И в облаках, искушаяСмелостью гибельный рок,Птичья летящая стаяИщет пути на восток,
Смотрит в пространство пустое.Неодолимо оно.Сердце мое слюдяное,Бедное светом окно![639]
Связь со стихотворением Михаила Лермонтова «Парус» (1832) явно проявляется через звучание и синтаксис первой строки, оканчивающейся прилагательным «одинокий». Кроме того, уже в двух первых строках развивается комплексный диалог с лермонтовским претекстом по поводу лежащей в основе обоих стихотворений темы бесприютных скитаний. «Бьющийся челнок» Бальмонта, отвергнутый Терапиано, сначала разрушает возвышенный героический жест Лермонтова, осуществленный благодаря метонимическому значению «белого паруса»[640]. Через изотопию слова «челнок», проясняющуюся только во второй строке, он на полном основании сначала оказывается в контексте моря, но затем при помощи метафоры «челнок времени» перемещается во временное пространство. Указывая на Гете[641], Терапиано придает метафорическому отсутствию пространственной (море) и временной ориентации дополнительное универсально-экзистенциальное измерение, которое проявляется в конкретном образе: в отличие от текста Гете, здесь отсутствует «ткущая» рука духа, управляющая челноком, — «одиноко бьющийся челнок» свидетельствует об остановившемся, «пустом» времени, об отсутствии смыслового принципа. Обозримому пространственному порядку, определяющему «открытое море» полюсами родины и чужбины у Лермонтова, в тексте Терапиано противостоит полная пустота, где принцип фрагмента, на основании которого создавалась лермонтовская возвышенная метонимия (парус в море), оказывается, вследствие исчезновения пространства в макрооснове, принципом распавшегося на куски, потерявшего смысл мира (челнок на ткацком станке).
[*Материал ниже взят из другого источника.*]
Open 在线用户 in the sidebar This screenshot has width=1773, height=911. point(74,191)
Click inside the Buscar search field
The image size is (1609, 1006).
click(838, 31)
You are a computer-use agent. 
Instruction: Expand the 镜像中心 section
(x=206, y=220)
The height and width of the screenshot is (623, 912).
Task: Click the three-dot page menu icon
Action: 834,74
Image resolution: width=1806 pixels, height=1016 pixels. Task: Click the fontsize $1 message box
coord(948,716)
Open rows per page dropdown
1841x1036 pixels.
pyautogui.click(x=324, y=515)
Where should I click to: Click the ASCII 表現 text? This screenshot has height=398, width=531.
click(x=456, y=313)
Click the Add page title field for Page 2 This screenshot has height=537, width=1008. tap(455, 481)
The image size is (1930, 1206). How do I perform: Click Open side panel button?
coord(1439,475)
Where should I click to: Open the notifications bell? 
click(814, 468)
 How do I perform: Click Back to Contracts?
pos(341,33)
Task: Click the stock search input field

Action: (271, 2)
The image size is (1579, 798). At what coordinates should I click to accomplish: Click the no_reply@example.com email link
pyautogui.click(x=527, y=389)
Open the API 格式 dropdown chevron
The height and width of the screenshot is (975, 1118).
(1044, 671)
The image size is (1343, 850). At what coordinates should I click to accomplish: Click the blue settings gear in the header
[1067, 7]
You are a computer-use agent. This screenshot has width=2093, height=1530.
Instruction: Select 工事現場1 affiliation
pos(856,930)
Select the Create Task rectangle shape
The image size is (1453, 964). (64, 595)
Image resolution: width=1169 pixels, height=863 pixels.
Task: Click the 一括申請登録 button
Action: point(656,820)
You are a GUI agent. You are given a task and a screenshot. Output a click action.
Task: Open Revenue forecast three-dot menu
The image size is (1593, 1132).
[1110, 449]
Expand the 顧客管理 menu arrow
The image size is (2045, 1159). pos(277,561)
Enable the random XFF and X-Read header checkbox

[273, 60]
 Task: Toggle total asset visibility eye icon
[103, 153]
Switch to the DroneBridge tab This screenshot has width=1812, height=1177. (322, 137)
Таким образом, разрушение смысла, мотивированное вначале пустотами во времени, находит соответствие в хронотопе непреодолимого пространства, которое, в отличие от лермонтовского, не определено границами (родина и чужбина — горизонталь, солнце и морское дно — вертикаль), но в качестве «пустого пространства» превращается в оксиморон границы бесконечности (протяжения), через которую нет дороги, ибо на Востоке вообще нет вожделенной цели. Переход непреодолимого пространства границы является не самоутверждением индивидуума в «буре», но обусловленным судьбой падением в пустоту.